Rien d’étonnant, me direz-vous pour un musicien de multiplier les genres, comme on multiplie ses goûts et ses désirs. Surtout quand comme lui les changements font partie de sa vie avec des valises faites et défaites. Né à Montréal avant un déménagement en Algérie, avant que la famille s’établisse durablement à Forcalquier dans les Alpes-de-Provence.
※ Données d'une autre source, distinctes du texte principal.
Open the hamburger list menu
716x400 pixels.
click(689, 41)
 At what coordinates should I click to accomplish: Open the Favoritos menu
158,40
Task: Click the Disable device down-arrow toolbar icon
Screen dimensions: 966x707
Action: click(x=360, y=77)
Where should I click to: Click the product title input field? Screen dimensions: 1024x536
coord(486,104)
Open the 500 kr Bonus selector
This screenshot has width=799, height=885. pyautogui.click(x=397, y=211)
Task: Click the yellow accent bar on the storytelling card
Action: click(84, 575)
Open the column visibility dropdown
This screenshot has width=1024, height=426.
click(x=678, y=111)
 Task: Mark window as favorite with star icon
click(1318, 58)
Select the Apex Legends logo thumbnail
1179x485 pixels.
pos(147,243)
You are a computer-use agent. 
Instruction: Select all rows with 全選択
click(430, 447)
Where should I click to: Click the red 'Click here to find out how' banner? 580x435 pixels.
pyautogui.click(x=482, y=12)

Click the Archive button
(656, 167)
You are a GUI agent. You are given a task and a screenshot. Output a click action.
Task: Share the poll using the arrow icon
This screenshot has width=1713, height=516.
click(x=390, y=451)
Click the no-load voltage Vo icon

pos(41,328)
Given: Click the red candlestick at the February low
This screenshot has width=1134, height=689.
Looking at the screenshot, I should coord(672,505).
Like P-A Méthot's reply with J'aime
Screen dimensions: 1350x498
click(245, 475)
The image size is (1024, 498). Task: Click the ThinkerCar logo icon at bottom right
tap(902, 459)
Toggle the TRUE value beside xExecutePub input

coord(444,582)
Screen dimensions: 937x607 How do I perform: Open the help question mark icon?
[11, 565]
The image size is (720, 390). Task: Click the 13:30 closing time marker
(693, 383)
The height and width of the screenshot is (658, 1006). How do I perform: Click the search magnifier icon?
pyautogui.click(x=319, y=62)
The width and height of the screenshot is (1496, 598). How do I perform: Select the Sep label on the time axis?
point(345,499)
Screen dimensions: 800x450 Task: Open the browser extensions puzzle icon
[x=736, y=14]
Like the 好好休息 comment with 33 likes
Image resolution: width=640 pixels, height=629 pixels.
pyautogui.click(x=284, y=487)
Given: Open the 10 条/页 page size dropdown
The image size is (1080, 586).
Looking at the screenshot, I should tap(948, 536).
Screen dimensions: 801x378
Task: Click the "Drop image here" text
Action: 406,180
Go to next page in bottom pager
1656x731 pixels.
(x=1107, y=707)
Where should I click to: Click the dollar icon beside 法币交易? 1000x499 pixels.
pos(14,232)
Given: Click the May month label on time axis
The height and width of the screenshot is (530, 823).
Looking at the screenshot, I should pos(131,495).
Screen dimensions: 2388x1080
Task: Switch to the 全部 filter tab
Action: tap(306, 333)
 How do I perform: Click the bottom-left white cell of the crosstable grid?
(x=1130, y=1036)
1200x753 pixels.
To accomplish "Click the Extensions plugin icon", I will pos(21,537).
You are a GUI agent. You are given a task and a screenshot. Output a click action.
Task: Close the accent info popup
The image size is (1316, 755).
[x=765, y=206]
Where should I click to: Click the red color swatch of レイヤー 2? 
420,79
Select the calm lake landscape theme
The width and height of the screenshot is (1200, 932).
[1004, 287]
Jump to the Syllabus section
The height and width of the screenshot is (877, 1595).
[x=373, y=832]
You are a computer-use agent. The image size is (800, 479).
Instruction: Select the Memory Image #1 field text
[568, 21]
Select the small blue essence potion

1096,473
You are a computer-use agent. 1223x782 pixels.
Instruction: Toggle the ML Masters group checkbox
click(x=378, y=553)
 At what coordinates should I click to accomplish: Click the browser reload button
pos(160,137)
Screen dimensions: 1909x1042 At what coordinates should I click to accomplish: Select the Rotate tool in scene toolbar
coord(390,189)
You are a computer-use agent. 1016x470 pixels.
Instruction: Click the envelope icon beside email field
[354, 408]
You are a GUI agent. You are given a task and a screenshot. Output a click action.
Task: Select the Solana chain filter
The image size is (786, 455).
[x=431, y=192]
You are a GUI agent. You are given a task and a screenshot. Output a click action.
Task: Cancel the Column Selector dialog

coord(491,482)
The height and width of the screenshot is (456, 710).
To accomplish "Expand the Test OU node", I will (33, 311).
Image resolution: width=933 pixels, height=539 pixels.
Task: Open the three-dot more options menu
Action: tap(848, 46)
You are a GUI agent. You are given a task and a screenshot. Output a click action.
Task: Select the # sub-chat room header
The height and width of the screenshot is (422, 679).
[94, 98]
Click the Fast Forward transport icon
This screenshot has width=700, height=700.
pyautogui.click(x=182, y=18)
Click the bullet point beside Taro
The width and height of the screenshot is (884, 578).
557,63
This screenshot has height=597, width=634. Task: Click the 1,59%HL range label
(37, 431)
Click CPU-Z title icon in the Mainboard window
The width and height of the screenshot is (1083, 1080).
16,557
Un temps réduit pour Jean-Gulhen Queyras, qui a quitté la maison à 13 ans pour le Conservatoire national supérieur de musique de Lyon.  Installé maintenant en Allemagne, il revient se ressourcer dans la maison familiale dans l’autre versant du Luberon : « J’ai vécu là cinq ans, mais j’y suis attaché. »

D’autant plus attaché qu’alors étudiant il avait fondé un festival avec sa famille en attirant des copains du conservatoire de Lyon. La tradition et la transmission ont les mêmes racines. Que la musique et les musiciens aillent vers les publics lui parlent : « Notre idée était justement de partager la musique dans de petites églises, dans des endroits éloignés. » Mais ce festival fondé en famille n’est-ce pas aussi s’enraciner quelque part, lui qui se pose parfois la question d’un ailleurs : « Je ne sais pas quand et comment j’arrêterais, si comment mon corps et mes doigts seront dans quelques années. Casals a joué jusqu’à 92 ans. Je peux toujours enseigner. Je me pose la question : où est-ce que je vais aller quand je ne serais plus professeur en Allemagne. Peut-être au Pays-Bas ? »

Le sens de la famille naîtra là à Forcalquier ce village accroché au contrefort de la Durance ou au conservatoire de Manosque, explique-t-il : «Je dois beaucoup à ma professeur Claire Rabier. Elle me donnait mon cours qui devait durer quarante-cinq minutes et ensuite je restais tout l’après-midi au conservatoire et je participais à l’ensemble de violoncelles, même je m’étais détaché du lot car je progressais à un autre rythme. Travailler avec un collectif c’était important. Ça permet de jouer ensemble. La musique c’est du partage. Quand on joue seul c’est avec le public, en formation c’est avec les autres musiciens. Ce sens de la famille vient aussi de la maison où nous sommes cinq enfants.  Je me rends compte que ça me convient de travailler dans cet esprit. Je ressens cet esprit de famille chez Harmunia Mundi. Je suis allé dernièrement à Londres chercher un prix au nom d’un collectif. Jouer en musique de chambre c’est participer à un collectif. »
Au Japon par exemple il va donner un concert avec son complice de toujours : le pianiste Alexandre Tharaud : « Ça faisait longtemps qu’on n’avait pas joué ensemble. Comme il était au Japon au même moment, on a pu s’arranger pour trouver une date commune. Il s’est produit la même chose avec Eric Le Sage et Emmanuel Pahud. »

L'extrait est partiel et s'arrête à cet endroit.